Termination of employment must be considered as a last resort under any circumstance, employers are obliged to make a sincere effort not to terminate employment agreements. This rule is called "ultima ratio" principle and governs the entirety of Turkish labor law.

Pursuant to Article 18 of the Labor Law, insufficient performance is among valid reasons for termination. Although what constitutes insufficient performance is not defined within the Labor Law, it can be understood from Court of Appeals' decisions.[1]

As per the High Court of Appeals' precedents, there is insufficient performance where, for instance, an employee's performance is lower than the performance of the employees who undertake the same or similar works, or where an employee's concentration is lower than expected, or the employee fails to improve his/her abilities or knowledge, suffers from a lack of adaptation or a specific kind of sickness of the employee's keeps him/her from working constantly and efficiently.

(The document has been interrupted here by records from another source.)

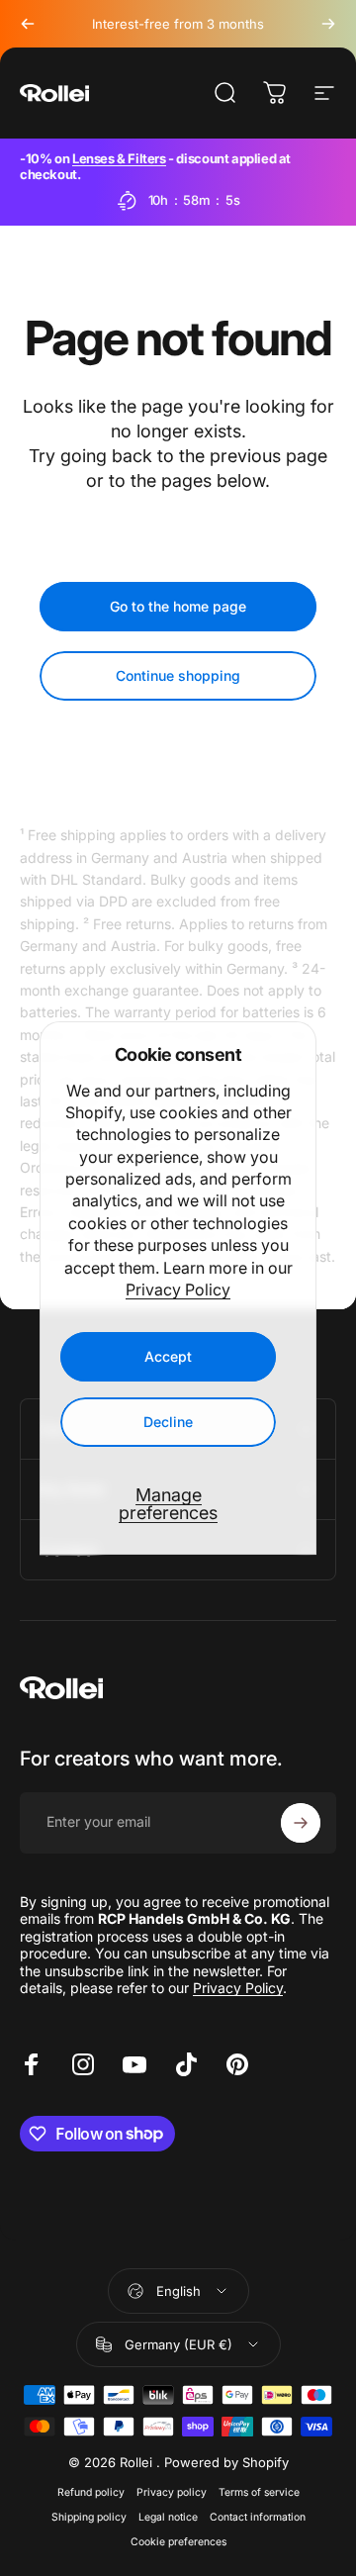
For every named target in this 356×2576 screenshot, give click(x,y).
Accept (168, 1356)
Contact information (258, 2517)
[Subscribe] (300, 1823)
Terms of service (259, 2492)
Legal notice (168, 2517)
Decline (168, 1421)
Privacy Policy (178, 1289)
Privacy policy (171, 2492)
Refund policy (91, 2492)
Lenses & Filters (119, 158)
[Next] (328, 24)
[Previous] (27, 24)
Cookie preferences (178, 2541)
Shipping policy (89, 2517)
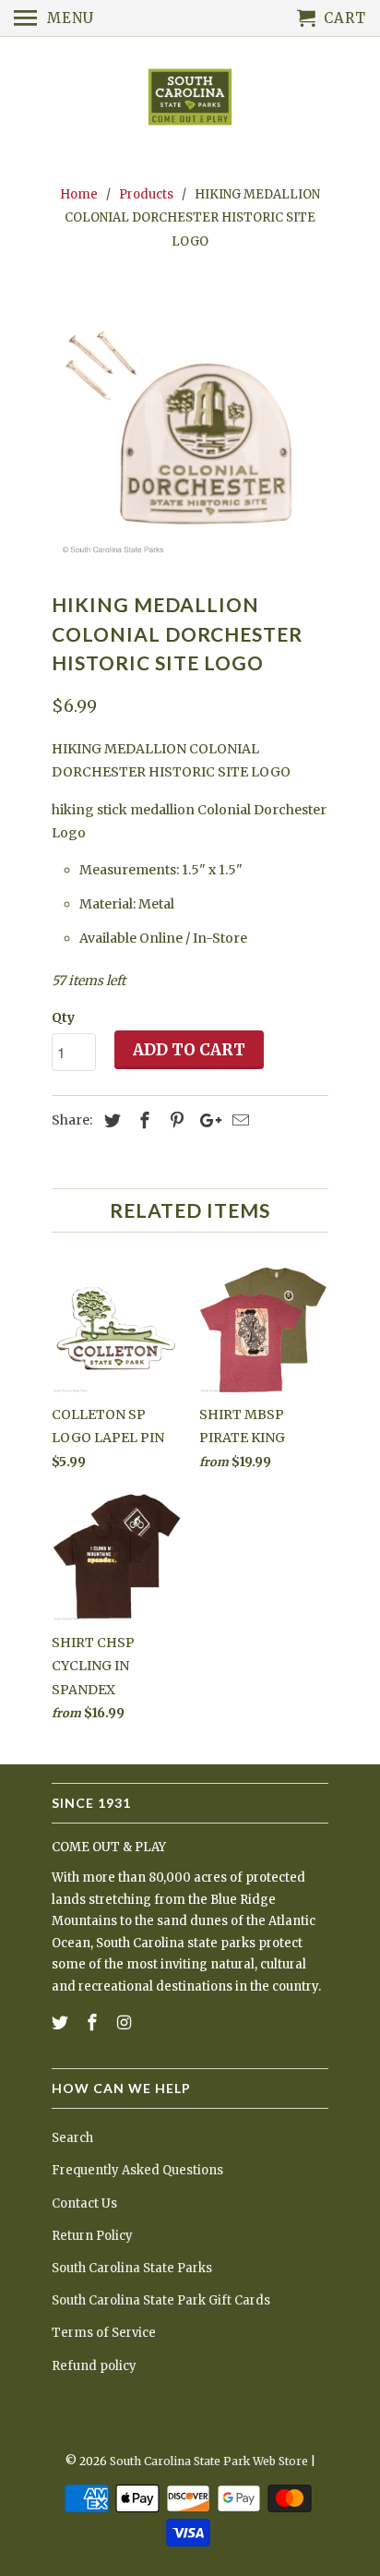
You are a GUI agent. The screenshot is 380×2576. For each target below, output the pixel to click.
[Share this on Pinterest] (174, 1120)
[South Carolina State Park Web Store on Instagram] (126, 2022)
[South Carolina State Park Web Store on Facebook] (94, 2022)
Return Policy (92, 2236)
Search (72, 2138)
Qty (63, 1017)
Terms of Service (104, 2333)
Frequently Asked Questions (137, 2170)
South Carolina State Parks (132, 2268)
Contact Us (84, 2203)
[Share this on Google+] (205, 1120)
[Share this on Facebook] (142, 1120)
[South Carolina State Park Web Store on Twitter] (62, 2022)
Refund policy (94, 2366)
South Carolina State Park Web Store (209, 2461)
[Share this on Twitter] (110, 1120)
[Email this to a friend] (238, 1120)
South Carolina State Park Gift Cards (161, 2300)
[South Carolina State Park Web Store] (190, 98)
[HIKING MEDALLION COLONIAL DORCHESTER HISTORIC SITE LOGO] (190, 425)
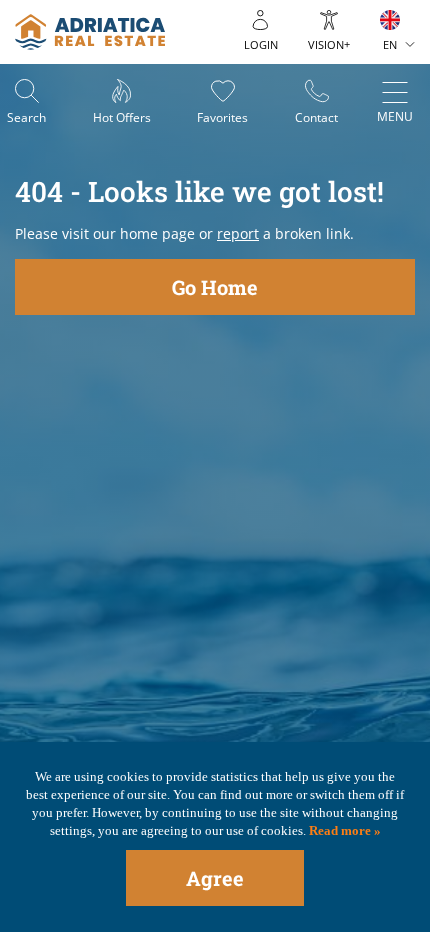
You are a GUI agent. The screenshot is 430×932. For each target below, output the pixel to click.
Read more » (343, 831)
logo (90, 32)
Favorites (222, 117)
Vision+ (329, 44)
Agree (215, 878)
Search (26, 117)
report (238, 233)
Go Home (215, 287)
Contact (316, 117)
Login (261, 44)
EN (390, 44)
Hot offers (122, 117)
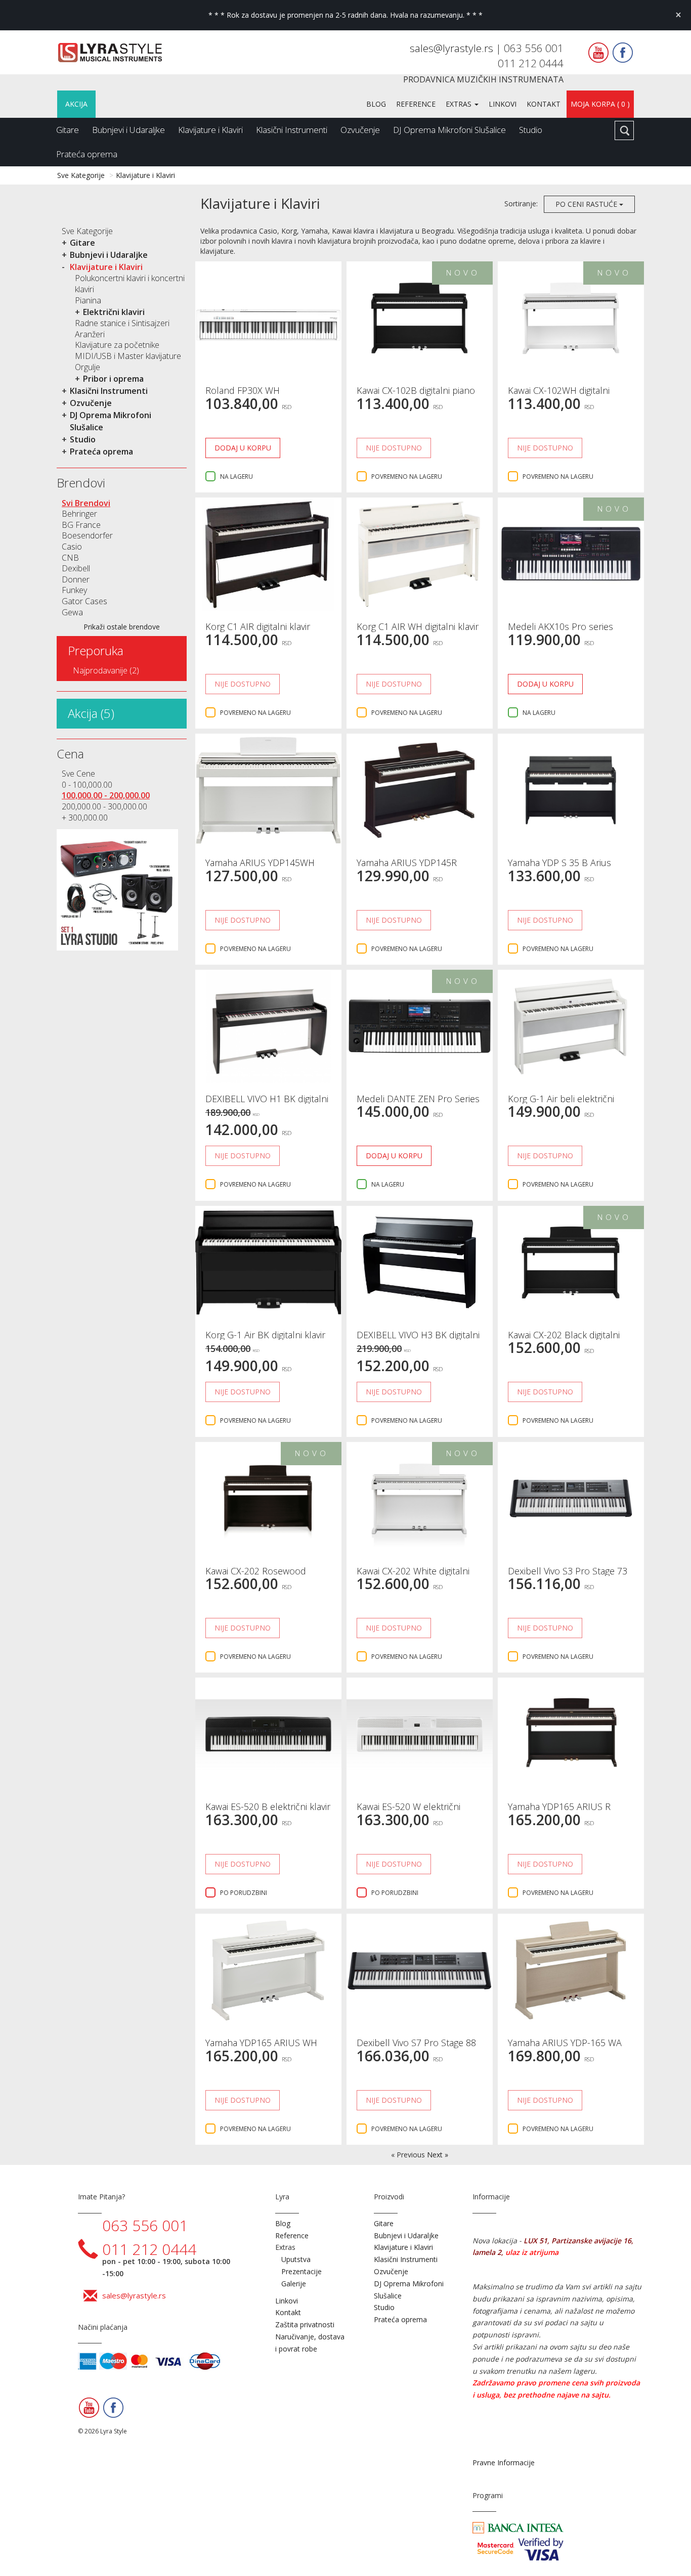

Insufficient performance has to be determined objectively, in other words, the employer has to exclude its prejudice and personal preferences when determining and deciding on the insufficient performance of an employee. The objectivity principle here can be described as implementation of the same rules for each employee undertaking the same or similar works. When an employee's performance is first determined to be insufficient, in consideration of the above mentioned principle, the foregoing steps should be taken:

  1. The employer shall issue a warning letter, apprising the employee of his/her insufficient performance, elaborating the expected performance standards and stating that his/her improvement in his/her performance will be closely watched over.
  2. The employer has to make sure that the employee undergoes a certain performance evaluation system by taking into consideration the employee's opinion as well.
  3. In case the employee fails to achieve the performance targets detailed in performance evaluation system, the employer should obtain the employee's written defense as to his/her failure.
  4. If the employer concludes that the employee's defense does not justify his/her insufficient performance, the employer shall issue another warning letter regarding his/her failure to reach the standards set out by the employer. Following the service of this warning letter, the employee should be observed closely for a reasonable amount of time to see whether there is any improvement in performance. Here "reasonable amount of time" shall be determined on a case-by-case basis yet the High Court of Appeals' approach in this regard often requires 6 months' observation period before taking an action.
  5. If the employee does not show any progress in his/her performance despite two separate warnings, the employer can now consider moving the employee to another position that may be appropriate for the employee's seniority and qualifications, within the same or another workplace of the employer, both local and abroad. According to Article 22 of the Labor Law, since such offer for changing the employee's position is an essential change in working conditions, the employer must notify the employee in writing with respect to the relevant change together with the reasons and the purpose of such change. So in order for such position change to be executed, the employee should consent to this change in writing within 6 business days as of the date on which the offer for the position change is notified to the employee.
  6. Provided that the employee does not accept the position change offer within 6 days or there is not even a position available to the employee in the first place, the employer may be entitled to terminate the employment agreement on valid reason based on the employee's insufficient performance.

However, above all, the aforementioned criterion shall be constructed on the most essential targets that the employee is responsible to reach, in other words his/her expected performance criteria shall be determined beforehand under any circumstance. This is because according to the High Court of Appeals, if there is no starting point, there is nothing to compare either.

Accordingly, if the employer does not follow the foregoing steps, a reemployment lawsuit to be initiated against the employer within 1 month as of the termination date would result in reinstitution of the employee.

[1] 7th Circuit of the Court of Appeals' decision dated 20.04.2016 and numbered 2015/41444 M, 2016/8802 D., 7th Circuit of the Court of Appeals' decision dated 30.03.2016 and numbered 2015/6447 M., 2016/7557 D., 22nd Circuit of the Court of Appeals' decision dated 16.03.2016  and numbered 2016/4391 M., 2016/8053 M.